Of course, even thinking about cutting the Pentagon budget is difficult because the MIC has captured both political parties, virtually guaranteeing ever-rising military spending. Which brings us back to the puzzle of how to dismantle the MIC as a system.

In short, we’re working on the answers. With the diverse group of experts who helped produce this article’s graphics, we’re exploring, among other ideas, divestment campaigns and lawsuits; banning war profiteering; regulating or nationalizing weapons manufacturers; and converting parts of the military into an unarmed disaster relief, public health, and infrastructure force.

Though all too many of us will continue to believe that dismantling the MIC is unrealistic, given the threats facing us, it’s time to think as boldly as possible about how to roll back its power, resist the invented notion that war is inevitable, and build the world we want to see.

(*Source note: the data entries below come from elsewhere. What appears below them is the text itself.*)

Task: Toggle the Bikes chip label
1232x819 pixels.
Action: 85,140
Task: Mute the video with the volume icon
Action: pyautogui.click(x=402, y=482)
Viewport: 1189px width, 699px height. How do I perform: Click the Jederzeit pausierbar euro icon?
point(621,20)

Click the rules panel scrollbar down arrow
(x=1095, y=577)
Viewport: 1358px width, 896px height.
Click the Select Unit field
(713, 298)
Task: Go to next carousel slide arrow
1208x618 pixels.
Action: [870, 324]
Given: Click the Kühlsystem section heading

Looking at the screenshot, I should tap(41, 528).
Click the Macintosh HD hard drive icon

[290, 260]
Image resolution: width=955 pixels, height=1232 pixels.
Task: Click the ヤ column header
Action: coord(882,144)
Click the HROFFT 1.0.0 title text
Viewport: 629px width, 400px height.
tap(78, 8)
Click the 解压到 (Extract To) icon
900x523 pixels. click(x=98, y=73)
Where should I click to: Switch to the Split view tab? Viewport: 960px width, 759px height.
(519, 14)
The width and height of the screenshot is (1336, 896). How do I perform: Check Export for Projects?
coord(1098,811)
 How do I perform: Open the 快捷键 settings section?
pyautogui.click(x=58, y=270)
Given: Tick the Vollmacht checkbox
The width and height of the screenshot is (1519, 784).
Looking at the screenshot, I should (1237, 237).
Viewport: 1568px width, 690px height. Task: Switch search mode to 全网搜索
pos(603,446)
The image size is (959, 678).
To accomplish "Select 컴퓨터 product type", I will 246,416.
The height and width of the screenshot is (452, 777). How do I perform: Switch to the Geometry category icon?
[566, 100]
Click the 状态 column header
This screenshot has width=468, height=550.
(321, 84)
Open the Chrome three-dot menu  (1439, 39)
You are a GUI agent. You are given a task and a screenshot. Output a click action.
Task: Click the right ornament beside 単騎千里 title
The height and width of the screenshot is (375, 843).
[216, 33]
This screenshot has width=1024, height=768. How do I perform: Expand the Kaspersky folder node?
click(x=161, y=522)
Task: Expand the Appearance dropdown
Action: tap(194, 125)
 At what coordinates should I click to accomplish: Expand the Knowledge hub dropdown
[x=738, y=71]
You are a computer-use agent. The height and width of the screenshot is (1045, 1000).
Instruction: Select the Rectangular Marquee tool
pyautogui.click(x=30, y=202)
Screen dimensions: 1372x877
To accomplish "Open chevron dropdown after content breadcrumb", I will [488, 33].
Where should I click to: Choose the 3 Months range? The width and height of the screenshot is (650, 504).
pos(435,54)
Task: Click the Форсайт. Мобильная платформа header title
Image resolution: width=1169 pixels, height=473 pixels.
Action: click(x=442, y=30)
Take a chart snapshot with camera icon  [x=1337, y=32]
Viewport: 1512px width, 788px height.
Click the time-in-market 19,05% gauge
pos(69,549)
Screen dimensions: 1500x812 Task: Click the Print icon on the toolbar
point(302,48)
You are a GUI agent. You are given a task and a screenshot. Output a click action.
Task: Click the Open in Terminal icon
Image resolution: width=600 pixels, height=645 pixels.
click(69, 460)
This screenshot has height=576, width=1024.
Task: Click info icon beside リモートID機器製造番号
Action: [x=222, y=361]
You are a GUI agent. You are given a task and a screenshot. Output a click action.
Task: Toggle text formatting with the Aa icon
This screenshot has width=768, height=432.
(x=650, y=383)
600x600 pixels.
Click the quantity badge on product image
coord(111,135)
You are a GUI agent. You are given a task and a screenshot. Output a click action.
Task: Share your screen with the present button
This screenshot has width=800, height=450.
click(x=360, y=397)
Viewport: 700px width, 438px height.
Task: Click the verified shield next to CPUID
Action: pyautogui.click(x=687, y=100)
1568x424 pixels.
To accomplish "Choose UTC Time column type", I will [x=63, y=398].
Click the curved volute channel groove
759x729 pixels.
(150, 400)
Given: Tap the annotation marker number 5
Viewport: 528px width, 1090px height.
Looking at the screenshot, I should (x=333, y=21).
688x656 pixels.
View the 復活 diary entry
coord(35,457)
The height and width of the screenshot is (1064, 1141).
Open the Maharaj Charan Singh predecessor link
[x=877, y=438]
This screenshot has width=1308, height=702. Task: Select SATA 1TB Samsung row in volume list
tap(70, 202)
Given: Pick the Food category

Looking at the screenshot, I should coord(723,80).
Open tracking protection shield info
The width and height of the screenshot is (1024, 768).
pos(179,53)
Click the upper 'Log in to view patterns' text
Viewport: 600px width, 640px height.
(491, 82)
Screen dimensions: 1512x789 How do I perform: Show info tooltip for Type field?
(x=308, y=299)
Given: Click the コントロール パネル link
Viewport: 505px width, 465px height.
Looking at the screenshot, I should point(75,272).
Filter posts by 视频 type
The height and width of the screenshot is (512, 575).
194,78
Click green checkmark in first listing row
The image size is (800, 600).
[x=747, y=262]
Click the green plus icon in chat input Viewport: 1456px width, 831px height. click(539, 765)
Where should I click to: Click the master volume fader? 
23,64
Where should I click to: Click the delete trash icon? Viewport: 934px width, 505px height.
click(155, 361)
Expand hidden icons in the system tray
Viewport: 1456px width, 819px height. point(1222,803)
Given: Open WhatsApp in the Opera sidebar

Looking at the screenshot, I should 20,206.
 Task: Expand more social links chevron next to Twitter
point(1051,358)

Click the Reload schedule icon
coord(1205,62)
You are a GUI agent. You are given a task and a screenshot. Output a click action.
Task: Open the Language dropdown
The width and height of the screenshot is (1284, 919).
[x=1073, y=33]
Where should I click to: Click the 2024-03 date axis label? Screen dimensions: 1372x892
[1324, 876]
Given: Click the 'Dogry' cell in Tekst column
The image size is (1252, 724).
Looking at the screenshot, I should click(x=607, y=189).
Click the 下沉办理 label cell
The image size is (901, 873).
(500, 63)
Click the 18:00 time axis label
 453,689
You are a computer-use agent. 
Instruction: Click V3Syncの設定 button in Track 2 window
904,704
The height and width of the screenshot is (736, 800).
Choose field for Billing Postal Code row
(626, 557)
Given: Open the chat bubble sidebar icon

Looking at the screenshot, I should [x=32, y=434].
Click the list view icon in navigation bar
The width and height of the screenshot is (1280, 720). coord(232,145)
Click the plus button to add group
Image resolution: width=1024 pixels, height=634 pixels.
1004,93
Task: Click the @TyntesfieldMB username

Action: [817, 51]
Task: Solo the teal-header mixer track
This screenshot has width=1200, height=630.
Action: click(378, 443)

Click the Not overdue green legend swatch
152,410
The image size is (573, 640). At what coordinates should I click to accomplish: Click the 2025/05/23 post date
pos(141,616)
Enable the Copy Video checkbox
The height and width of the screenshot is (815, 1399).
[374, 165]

Just as past movements reduced the power of Big Tobacco and the railroad barons, just as some are now taking on Big Pharma, Big Tech, and the prison-industrial complex, so we must take on the MIC to build a world focused on making human lives rich (in every sense) rather than one focused on bombs and other weaponry that brings wealth to a select few who benefit from death.

David Vine, a TomDispatch regular and professor of anthropology at American University, is the author most recently of The United States of War: A Global History of America’s Endless Conflicts, from Columbus to the Islamic State.

Theresa (Isa) Arriola is an assistant professor in the department of sociology and anthropology at Concordia University.